** What you need to do **
Transcribe the data below verbatim from the line with "643x1024 pixels. At" to the line with "Task: Tick the". Include both of those lines.

Segment Start: Task material

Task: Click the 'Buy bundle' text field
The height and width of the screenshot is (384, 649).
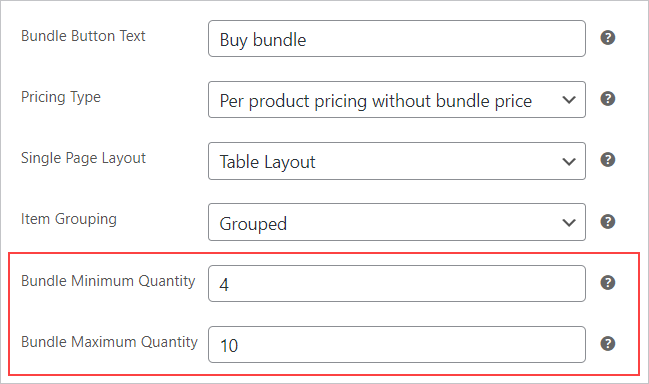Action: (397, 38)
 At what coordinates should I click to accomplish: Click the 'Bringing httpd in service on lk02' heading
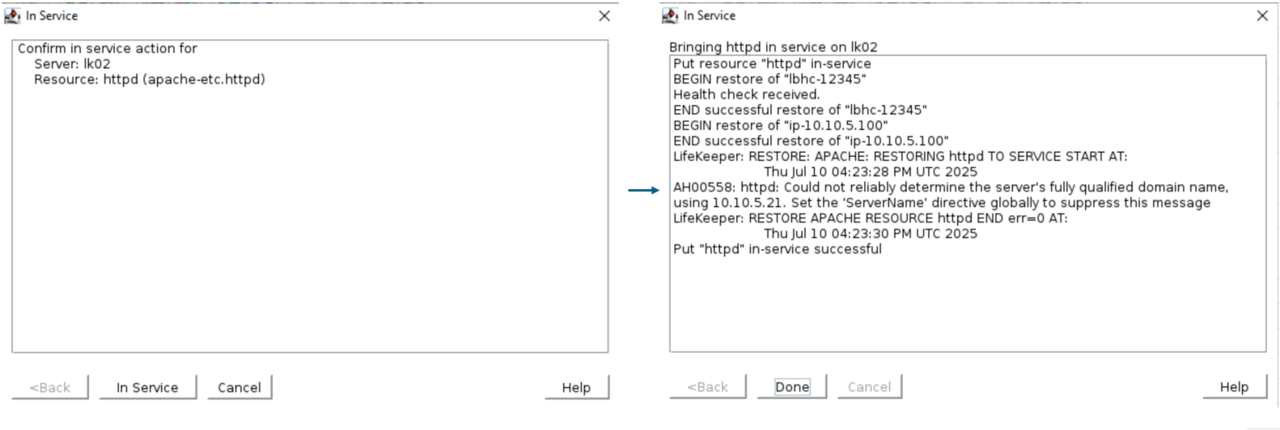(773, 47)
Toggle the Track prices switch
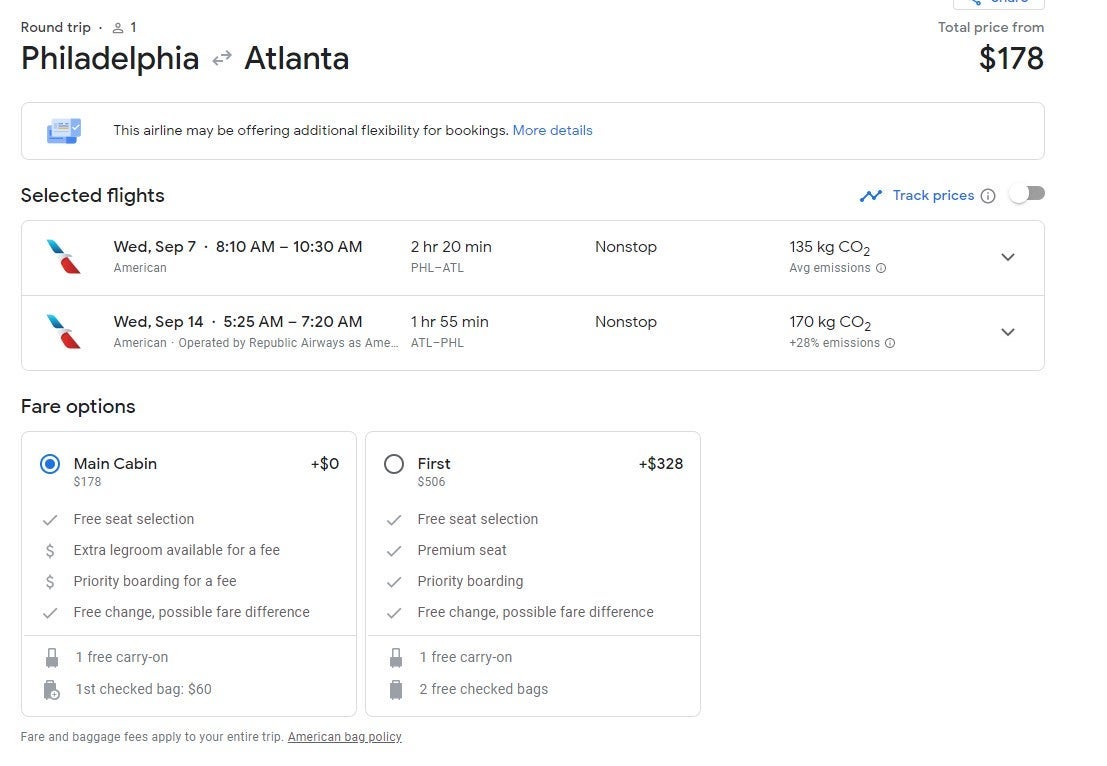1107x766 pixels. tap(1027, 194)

Segment End: Task material
Segment Start: Task material

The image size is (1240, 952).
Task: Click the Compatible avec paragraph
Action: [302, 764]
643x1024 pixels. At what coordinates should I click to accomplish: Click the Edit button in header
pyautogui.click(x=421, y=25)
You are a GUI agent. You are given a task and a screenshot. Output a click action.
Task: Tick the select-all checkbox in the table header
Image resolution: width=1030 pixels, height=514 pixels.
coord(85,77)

Segment End: Task material
Segment Start: Task material

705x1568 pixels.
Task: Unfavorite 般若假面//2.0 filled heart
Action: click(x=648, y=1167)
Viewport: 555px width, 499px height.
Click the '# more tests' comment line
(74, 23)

Segment End: Task material

** Task answer **
643x1024 pixels. At what coordinates should I click to accomplish: Click the Edit button in header
pyautogui.click(x=421, y=25)
You are a GUI agent. You are given a task and a screenshot. Output a click action.
Task: Tick the select-all checkbox in the table header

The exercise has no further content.